P.-Hemos mencionado a los torturadores, a los Jemeres Rojos y también las cárceles iraníes: ¿tiene confianza en el futuro del ser humano?

R.-No tengo confianza ni desconfianza, pero creo que debemos ser muy sinceros con lo que somos; soy muy realista con el futuro que nos depara la historia natural de nuestra especie. Lo que hacemos es una consecuencia de lo que somos, y eso no lo hemos elegido nosotros. Simplificando, el escenario es terriblemente pesimista, porque del mismo modo que no está en nuestra arquitectura neuronal la capacidad de dar respuesta a las preguntas que planteamos, tampoco lo está la capacidad de cambiar lo que somos. Queda muy bien decir que lo hacemos, pero eso no creo que vaya a suceder; y no creo que sea algo que esté anclado en nuestro cerebro, va más allá, es algo que nos define como especie. Nuestra extinción tiene el mismo peso en la historia del universo que la de otras especies que desaparecieron.

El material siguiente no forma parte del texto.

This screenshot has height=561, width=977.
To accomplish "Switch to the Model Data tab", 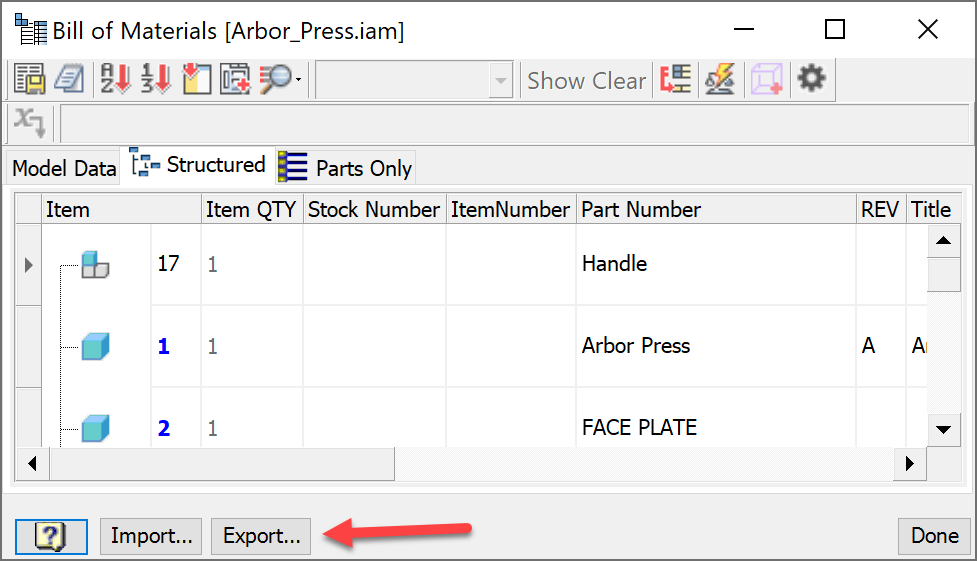I will [x=64, y=168].
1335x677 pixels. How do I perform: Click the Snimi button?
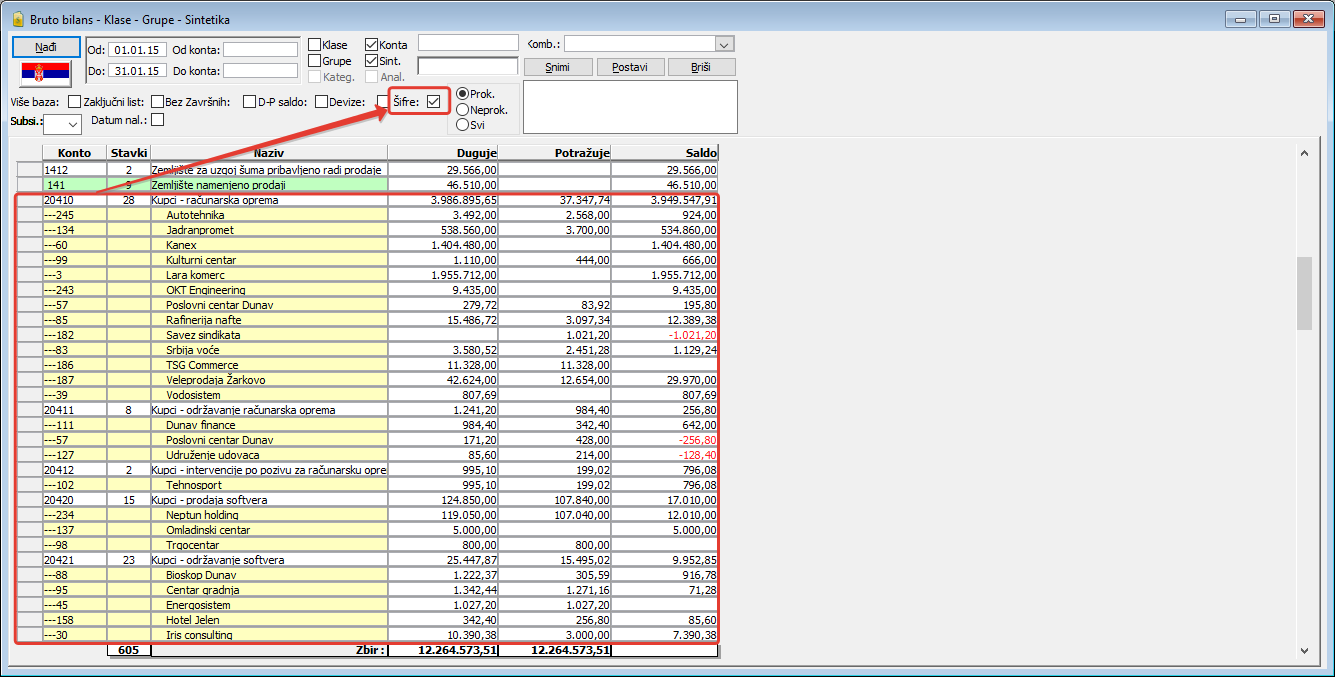coord(558,67)
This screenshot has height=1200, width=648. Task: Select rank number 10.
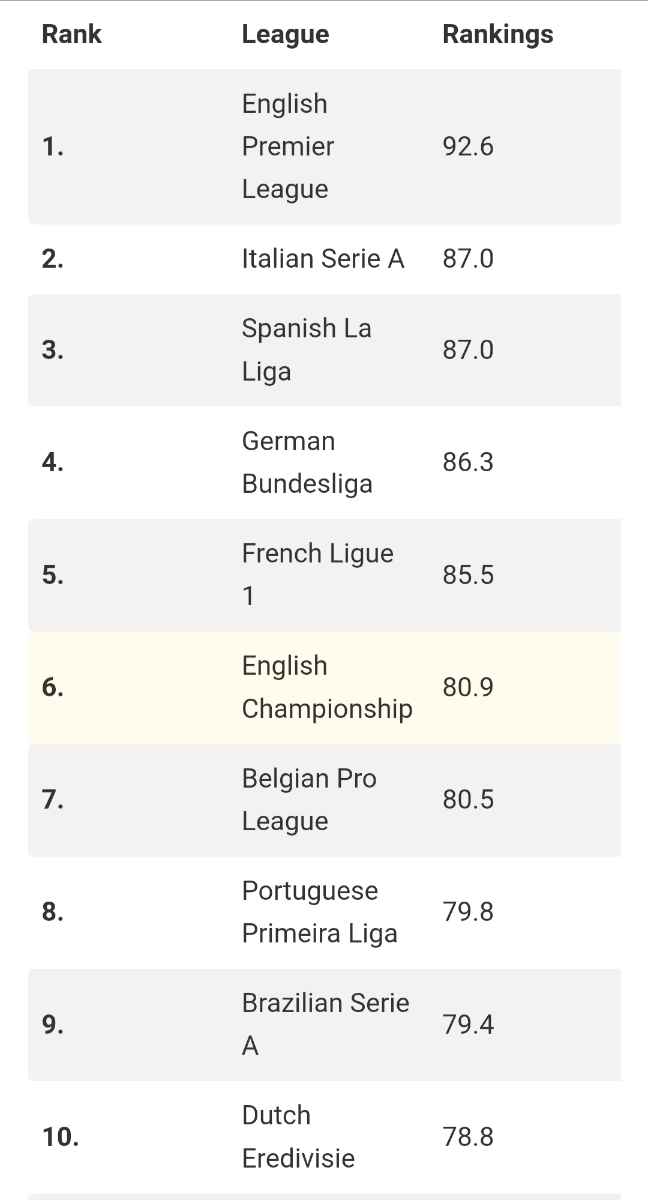tap(60, 1137)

Lo que pasa es que nosotros nos vemos a nosotros mismos como unos seres dotados de una luz, pero salimos del mismo lago y nos pusimos a andar igual, con las aletas.

P.-¿Hemos creado nosotros a Dios, o nos ha creado él?

R.-Hombre, por supuesto que lo hemos creado nosotros, desde mi punto de vista. Pero me parece una creación interesante, que no está en el cerebro.

P.-¿Ah, no? ¿Y dónde está?

R.-Es una consecuencia de él, pero no está en él. Como la cultura, que no está en el cerebro, pero es una consecuencia suya.

P.-Si el cerebro es racional no podría crear a…

R.-(cortando) …es que el cerebro no es racional. Es una de las grandes falacias. Por eso existen los bancos, y los casinos, y los iPhones. Si el cerebro humano fuera racional la gente no se gastaría el sueldo del alquiler de un piso en un teléfono que no usa para llamar. El cerebro no va de racional; va de formas de entender la realidad en la que está inmerso que le resulten compatibles con una forma de funcionar. El concepto de la divinidad es muy útil en ausencia de otro tipo de explicaciones. Incluso en nuestra era moderna, donde puede haber explicaciones, sigue siendo un elemento útil para muchas cosas. Yo soy un escéptico al que le hubiese encantado ser creyente. Me encantaría poder creer. Y siento mucho que no esté dotado de esto. No es una enfermedad, pero es un producto de cómo funciona la mente humana.

P.-¿Creer depende de la voluntad, exclusivamente?

R.-Para nada. Si fuera así, yo sería el más creyente de todos… (ríe).

P.-A lo mejor no tiene la suficiente.